**Exercise brief**
Could you count how many lines of the data include "Switch" and answer with the number only?

**Information given**
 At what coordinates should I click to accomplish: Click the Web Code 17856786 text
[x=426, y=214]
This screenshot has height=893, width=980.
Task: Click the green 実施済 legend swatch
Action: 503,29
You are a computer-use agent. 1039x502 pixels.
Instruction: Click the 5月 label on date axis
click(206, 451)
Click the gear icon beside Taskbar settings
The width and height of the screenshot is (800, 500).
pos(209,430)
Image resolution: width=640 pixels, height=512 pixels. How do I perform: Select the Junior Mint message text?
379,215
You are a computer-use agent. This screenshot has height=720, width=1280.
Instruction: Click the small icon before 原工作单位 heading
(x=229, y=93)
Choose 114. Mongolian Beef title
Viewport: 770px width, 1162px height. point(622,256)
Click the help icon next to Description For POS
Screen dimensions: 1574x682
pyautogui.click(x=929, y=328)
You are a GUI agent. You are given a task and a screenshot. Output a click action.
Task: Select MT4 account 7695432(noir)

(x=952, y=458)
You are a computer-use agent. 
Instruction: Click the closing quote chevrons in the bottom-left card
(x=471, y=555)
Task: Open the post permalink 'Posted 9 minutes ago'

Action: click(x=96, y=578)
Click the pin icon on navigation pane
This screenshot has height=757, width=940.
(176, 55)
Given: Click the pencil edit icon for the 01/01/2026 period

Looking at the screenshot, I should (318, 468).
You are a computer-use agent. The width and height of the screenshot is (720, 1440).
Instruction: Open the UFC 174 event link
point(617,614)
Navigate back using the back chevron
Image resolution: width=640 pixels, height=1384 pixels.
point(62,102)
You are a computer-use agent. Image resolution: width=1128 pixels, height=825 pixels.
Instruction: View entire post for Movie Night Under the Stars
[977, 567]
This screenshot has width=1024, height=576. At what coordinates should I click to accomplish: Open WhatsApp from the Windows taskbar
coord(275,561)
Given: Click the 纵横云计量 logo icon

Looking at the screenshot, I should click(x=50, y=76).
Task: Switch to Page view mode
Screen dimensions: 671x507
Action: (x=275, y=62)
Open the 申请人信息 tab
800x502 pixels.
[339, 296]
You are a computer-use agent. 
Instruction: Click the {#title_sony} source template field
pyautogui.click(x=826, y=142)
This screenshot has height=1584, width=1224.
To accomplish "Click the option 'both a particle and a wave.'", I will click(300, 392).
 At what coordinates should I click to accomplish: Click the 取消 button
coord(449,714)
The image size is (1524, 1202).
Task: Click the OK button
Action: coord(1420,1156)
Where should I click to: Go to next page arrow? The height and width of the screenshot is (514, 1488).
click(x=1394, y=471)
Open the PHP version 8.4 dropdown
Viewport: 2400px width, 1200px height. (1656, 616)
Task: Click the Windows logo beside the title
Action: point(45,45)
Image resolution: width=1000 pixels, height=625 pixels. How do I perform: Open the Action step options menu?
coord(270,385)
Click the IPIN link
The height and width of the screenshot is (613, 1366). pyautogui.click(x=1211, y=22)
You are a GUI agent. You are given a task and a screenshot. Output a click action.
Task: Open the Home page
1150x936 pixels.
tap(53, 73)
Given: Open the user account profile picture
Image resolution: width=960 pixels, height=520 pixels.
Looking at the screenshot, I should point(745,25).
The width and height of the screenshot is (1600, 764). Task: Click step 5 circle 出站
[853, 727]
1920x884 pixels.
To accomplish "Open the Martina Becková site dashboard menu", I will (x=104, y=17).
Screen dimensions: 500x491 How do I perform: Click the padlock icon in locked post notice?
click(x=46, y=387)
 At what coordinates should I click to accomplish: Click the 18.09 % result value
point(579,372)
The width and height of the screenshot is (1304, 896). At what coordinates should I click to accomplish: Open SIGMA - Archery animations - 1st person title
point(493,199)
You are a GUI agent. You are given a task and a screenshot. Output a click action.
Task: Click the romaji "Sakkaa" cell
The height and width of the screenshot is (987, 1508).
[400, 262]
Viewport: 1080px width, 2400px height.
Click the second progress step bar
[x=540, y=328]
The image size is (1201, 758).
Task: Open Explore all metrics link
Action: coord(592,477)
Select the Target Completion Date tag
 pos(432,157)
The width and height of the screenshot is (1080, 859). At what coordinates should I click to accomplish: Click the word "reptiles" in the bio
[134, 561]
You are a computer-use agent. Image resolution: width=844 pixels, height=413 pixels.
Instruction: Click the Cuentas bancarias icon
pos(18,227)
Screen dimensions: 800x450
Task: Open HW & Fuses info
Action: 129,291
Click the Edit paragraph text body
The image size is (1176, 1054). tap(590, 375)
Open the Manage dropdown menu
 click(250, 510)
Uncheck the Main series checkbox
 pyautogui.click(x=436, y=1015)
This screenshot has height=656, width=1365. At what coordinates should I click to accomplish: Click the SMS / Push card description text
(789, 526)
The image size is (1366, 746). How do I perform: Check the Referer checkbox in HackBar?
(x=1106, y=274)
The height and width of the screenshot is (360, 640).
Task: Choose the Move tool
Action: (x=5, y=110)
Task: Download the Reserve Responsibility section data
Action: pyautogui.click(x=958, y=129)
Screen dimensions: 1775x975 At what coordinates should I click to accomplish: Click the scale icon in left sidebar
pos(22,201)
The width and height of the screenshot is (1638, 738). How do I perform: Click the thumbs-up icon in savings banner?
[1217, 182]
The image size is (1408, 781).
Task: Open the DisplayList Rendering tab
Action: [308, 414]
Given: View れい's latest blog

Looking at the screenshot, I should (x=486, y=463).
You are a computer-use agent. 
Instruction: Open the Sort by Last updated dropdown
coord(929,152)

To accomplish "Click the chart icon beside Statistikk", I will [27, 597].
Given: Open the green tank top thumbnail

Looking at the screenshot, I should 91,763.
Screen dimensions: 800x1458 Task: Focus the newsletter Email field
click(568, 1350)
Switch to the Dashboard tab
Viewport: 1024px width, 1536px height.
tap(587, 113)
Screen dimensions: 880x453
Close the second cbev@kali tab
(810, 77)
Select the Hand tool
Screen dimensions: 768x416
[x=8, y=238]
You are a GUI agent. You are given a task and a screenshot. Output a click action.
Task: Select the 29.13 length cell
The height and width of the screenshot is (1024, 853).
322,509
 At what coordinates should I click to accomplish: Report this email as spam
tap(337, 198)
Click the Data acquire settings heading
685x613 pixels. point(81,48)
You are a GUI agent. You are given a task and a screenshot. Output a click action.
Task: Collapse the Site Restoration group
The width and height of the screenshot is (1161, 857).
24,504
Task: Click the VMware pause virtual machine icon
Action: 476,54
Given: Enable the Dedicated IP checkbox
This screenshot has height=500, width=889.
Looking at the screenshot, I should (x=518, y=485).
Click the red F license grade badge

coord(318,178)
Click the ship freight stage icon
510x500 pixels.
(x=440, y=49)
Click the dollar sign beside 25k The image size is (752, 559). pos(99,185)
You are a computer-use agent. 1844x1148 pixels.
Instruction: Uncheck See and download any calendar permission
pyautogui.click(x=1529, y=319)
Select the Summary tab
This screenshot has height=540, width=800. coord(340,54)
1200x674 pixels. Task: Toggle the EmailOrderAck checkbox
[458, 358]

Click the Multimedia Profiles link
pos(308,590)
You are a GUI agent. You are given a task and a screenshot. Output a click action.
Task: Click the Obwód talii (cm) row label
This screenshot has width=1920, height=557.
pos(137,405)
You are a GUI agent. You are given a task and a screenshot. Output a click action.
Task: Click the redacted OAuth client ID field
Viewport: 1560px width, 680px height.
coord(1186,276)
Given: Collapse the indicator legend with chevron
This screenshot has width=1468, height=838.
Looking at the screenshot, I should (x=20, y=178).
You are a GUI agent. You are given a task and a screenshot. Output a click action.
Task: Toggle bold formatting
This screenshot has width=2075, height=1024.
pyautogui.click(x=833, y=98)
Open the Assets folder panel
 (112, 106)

**Answer space**
2